Mamma mia! ‘o terremoto
23 novembre 1980. E’ pomeriggio. Ho la casa piena di gente. Sono i familiari del dott. Gigino De Rosa, i coniugi Pascariello, mia madre e mia sorella. Sono venuti per le condoglianze. Quattro giorni prima era morto mio suocero, Nataluccio, ‘o duttore. Mia moglie sta offrendo il tè. Come si sa, in queste occasioni ognuno ricorda il defunto. Ed i presenti non si sottraggono alla regola. Raccontano episodi in cui Nataluccio ha dato prova di professionalità, bontà e disponibilità a visitare l’ammalato anche due volte al giorno. All’epoca diagnosi e terapie non si facevano per telefono. Stiamo tutti seduti intorno al tavolo del soggiorno. All’improvviso il lampadario comincia ad oscillare paurosamente e le sedie su cui siamo seduti, a ballare. Alzarsi e gridare all’unisono “ ‘o terremoto, fujimme” è un tutt’uno. Per fortuna la porta non è chiusa e non restiamo intrappolati. E’ un correre frenetico per i 100 gradini delle scale traballanti sotto i nostri piedi, preceduti da quelli che abitano ai piani inferiori. Mia moglie ed io teniamo per mano le nostre due figlie. Tutti gli inquilini dei 48 appartamenti si sono riversati urlando nel cortile, invocando la Madonna ed i santi protettori personali. Un gruppo di donne recita il rosario. Ci guardiamo sgomenti. Stralunati. Increduli. “Steve ‘int ‘a cucina, jie steve fòr’ ‘o balcone e steve jenne abbascio.” Attanagliati dalla paura e nell’impeto della fuga perfino quelli che normalmente si esprimevano in italiano usano il dialetto. Gli eventi funesti come il terremoto affratellano e ci si libera delle sovrastrutture culturali. Alcune ore dopo, quasi all’imbrunire mi azzardo a ritornare a casa mentre moglie e figlie cercano di dissuadermi per paura degli sciami. Non posso lasciare la porta aperta. Entro nel soggiorno esposto ad ovest e trovo il pianoforte munito di ruote in mezzo alla stanza, qualche quadro storto o caduto ed alcuni mobili scostati dalla parete.
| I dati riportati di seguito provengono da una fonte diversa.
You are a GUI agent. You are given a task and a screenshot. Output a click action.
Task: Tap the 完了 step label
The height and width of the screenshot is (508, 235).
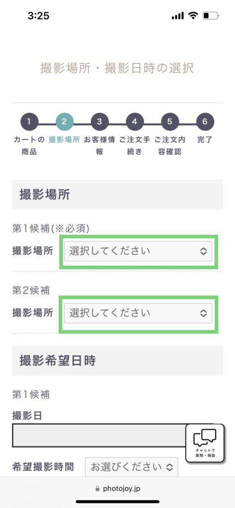205,140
Segno che il sommovimento ha avuto, almeno nel mio caso, un andamento est-ovest. Per il resto la casa, tranne per alcune sedie che nel trambusto erano state rovesciate, è in ordine. Fa freddo. Prendo coperte e maglioni e ritorno nel cortile.
Mi sento chiamare. Mi volto e vedo il dottor De Rosa che mi chiede della sua famiglia. Sa che è venuta da me. Lo rassicuro che sono incolumi. “Pinù”, mi dice, “stevo ‘ncopp’all’autostrada (via Principe di Piemonte), ‘E palazze si vasavano”. Restiamo in strada fino a notte fonda non sapendo che fare. Di ritornare a casa non se ne parla. Decidiamo di dormire in macchina, sotto i platani dove di solito. Quelli che decidono di tornare a casa, vanno a letto vestiti, compresa mia moglie, pronti alla fuga. Il giorno dopo, il 24, vado dal mio amico Alfonso, ’o professore ‘e matematica, e mentre si parla del disastro in Irpinia, della confuse notizie sui crolli, dei morti e dei paesi coinvolti, vedo l’albero del giardino che si muove in modo innaturale. Non è solo la chioma ad inclinarsi come per un soffio di vento, ma anche il tronco. E’ uno degli sciami sismici più forti. Inforco la bici. Pedalo veloce verso casa ed incrocio gente che occupa il centro della via. Non so quante persone si sono recate in Irpinia in aiuto dei terremotati. Ricordo un giovane medico casoriano diretto a Sant’Angelo dei Lombardi per dare una mano. Alcuni nipoti di mia suocera arrivano da Bassano del Grappa con tende ed indumenti. E’ una gara di solidarietà nord-sud. Come cambiano i tempi!